Бьюкенен поднял глаза от фотографий. Теперь отпали все сомнения в том, что у Бейли есть сообщник. И даже, может быть, не один. Иметь с ним дело будет чрезвычайно сложно. Надо предупредить полковника.
— Можешь взять эти снимки себе. У меня полно таких отпечатков, я храню их в очень надежном месте, вместе с негативами, — сказал Бейли, — и с копией той кинопленки с новостями для телевидения, из Германии.

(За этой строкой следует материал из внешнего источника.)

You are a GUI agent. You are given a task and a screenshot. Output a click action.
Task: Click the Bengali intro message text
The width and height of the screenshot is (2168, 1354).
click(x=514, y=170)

Ведь мне не часто случается видеть себя по телевидению. Один приятель переснял и подарил мне пленку. Никогда не думал, что она мне когда-нибудь сгодится. — Бейли нагнулся вперед. — Признавайся, Кроуфорд, ты здорово влип. Перестань дурачком прикидываться. Прими наказание за то, что попался. Заплати эти сто тысяч долларов. Я даже не спрошу, зачем тебе все эти имена. Это твой бизнес. А мой бизнес получить деньги.
Внезапно Бьюкенен заметил, что на протяжении всего разговора Бейли сидел, отодвинув лицо в сторону, словно у него не поворачивалась шея, вынуждая и Бьюкенена двигать лодку и соответствующим образом поворачивать лицо, чтобы смотреть Бейли прямо в глаза.
Так что там такое с шеей?
Бьюкенен резко повернулся в сторону бетонного причала и там — между двумя ошвартованными парусными шлюпками — увидел эту рыжую, и она держала перед лицом камеру, фотографируя его с Бейли. Одежда на ней была другая. Теперь это были кроссовки, джинсы и рубашка из джинсовой ткани. И, хотя ее лица не было видно из-за фотоаппарата, он безошибочно узнал эту спортивную фигуру и эти длинные эффектные волосы огненного цвета.
— Вижу, ты заметил мою приятельницу. — Бейли выдохнул сигаретный дым. — Теперь тебе должно быть ясно, что ты не решишь свою проблему, даже если избавишься от меня. У нее полно снимков, где мы е тобой вместе, и если со мной что-нибудь случится — но ты молись и надейся, чтобы ничего такого не было, никакого даже несчастного случая, вроде того, что я напиваюсь, падаю с лестницы и ломаю себе шею, — то эти снимки попадут в руки полиции. Плюс она помогла мне сделать копии снимков, которые сейчас у тебя в руках, и она же щелкнула тебя с теми людьми на яхте. Неплохо было бы узнать, кто они такие, а?
Рыжеволосая женщина опустила фотокамеру и смотрела теперь в их сторону. Определенно, это она, подумал Бьюкенен. Крутой лоб. Прекрасно очерченные скулы. Чувственные губы и подбородок. Она была похожа на фотомодель с обложки журнала мод. Но судя по тому, с каким суровым видом она смотрела на него, фотографу пришлось бы приложить чертовски много усилий, чтобы заставить ее улыбнуться, решил Бьюкенен.
— Кроуфорд, до сих пор ты за словом в карман не лез. В чем дело? — спросил Бейли. — Киска язык отъела? Или, может быть, ты иссяк и больше не можешь придумать, чем пудрить мне мозги? Слушай внимательно. Мне нужны мои деньги.
Поколебавшись, Бьюкенен сделал выбор.
— Когда и где?
— Держись поближе к телефону своего приятеля. Я позвоню ему домой сегодня в восемь тридцать и все тебе скажу.
На улице было темно. Бьюкенен упаковывал свои вещи, не зажигая света в гостевой комнате, довольствуясь слабым освещением из коридора. Закончив укладываться и убедившись, что ничего не забыл, он подумал, не взять ли 9-миллиметровый пистолет из кобуры, укрепленной на кровати, но потом решил, что не стоит. Если случится заварушка, полиция может установить, что оружие принадлежит Дойлу, а Бьюкенен не хотел впутывать Дойла больше, чем тот уже был впутан.
Выйдя из гостевой комнаты, Бьюкенен повернул было налево, к кухне, где горел свет, но передумал, двинулся направо по слабо освещенному коридору и остановился перед выходившей туда дверью. Он постучал, не получил ответа, заметил, что дверь прикрыта неплотно, и решил рискнуть. Приоткрыв дверь еще немного, он снова постучал.
— Синди?
— …Что, что такое? — спросил из темноты ее усталый голос.
Бьюкенен вошел, пересек темную комнату и опустился на колени возле кровати. Он не видел ее лица, а различал лишь смутные очертания тела под простынями.